• **YOUR GOAL**
In the listing below, the answer starts at the line that has "Open the favorites star tab in navigator" and stops after the line that has "Task: Click the Arrange objects icon"; please repeat that part exactly and nothing more.
_ _ _
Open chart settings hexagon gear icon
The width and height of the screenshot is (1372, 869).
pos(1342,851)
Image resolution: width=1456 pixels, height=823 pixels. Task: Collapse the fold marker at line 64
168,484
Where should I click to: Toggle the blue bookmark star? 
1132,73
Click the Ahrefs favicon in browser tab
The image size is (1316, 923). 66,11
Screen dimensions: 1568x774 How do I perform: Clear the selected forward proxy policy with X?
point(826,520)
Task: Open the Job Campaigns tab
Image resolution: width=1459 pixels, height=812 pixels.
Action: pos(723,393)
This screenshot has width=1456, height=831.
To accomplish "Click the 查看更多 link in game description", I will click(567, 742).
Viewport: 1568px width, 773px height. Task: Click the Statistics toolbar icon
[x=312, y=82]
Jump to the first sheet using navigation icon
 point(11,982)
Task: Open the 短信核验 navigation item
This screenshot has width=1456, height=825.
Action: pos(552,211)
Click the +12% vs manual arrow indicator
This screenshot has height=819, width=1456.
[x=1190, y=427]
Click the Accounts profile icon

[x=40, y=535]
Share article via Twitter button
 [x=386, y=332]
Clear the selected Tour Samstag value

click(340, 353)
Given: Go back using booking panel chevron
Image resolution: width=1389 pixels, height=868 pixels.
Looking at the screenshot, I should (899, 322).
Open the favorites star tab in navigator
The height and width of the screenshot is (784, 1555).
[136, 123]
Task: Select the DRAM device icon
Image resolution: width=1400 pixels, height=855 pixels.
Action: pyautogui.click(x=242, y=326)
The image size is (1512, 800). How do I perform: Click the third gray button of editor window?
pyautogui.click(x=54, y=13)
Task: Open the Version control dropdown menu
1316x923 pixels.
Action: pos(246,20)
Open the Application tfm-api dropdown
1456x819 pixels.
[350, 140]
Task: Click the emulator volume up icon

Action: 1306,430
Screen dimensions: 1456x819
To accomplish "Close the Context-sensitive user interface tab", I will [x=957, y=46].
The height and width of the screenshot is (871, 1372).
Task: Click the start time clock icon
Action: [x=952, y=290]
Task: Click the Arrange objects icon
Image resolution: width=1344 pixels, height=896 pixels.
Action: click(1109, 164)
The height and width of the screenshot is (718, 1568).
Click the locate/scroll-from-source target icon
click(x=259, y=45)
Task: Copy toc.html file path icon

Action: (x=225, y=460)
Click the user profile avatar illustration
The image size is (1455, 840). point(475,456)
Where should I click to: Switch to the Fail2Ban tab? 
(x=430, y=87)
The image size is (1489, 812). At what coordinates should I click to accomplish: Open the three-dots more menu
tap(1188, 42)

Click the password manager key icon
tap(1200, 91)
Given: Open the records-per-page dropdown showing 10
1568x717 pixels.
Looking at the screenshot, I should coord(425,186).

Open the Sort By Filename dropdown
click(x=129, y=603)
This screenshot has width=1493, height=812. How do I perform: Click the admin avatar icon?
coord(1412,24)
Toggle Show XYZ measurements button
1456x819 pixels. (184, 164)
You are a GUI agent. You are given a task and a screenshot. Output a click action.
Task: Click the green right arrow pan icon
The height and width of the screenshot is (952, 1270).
_ _ _
• **SOLUTION BELOW**
Open the favorites star tab in navigator
The height and width of the screenshot is (784, 1555).
[136, 123]
Task: Select the DRAM device icon
Image resolution: width=1400 pixels, height=855 pixels.
Action: pyautogui.click(x=242, y=326)
The image size is (1512, 800). How do I perform: Click the third gray button of editor window?
pyautogui.click(x=54, y=13)
Task: Open the Version control dropdown menu
1316x923 pixels.
Action: pos(246,20)
Open the Application tfm-api dropdown
1456x819 pixels.
[350, 140]
Task: Click the emulator volume up icon

Action: 1306,430
Screen dimensions: 1456x819
To accomplish "Close the Context-sensitive user interface tab", I will [x=957, y=46].
The height and width of the screenshot is (871, 1372).
Task: Click the start time clock icon
Action: [x=952, y=290]
Task: Click the Arrange objects icon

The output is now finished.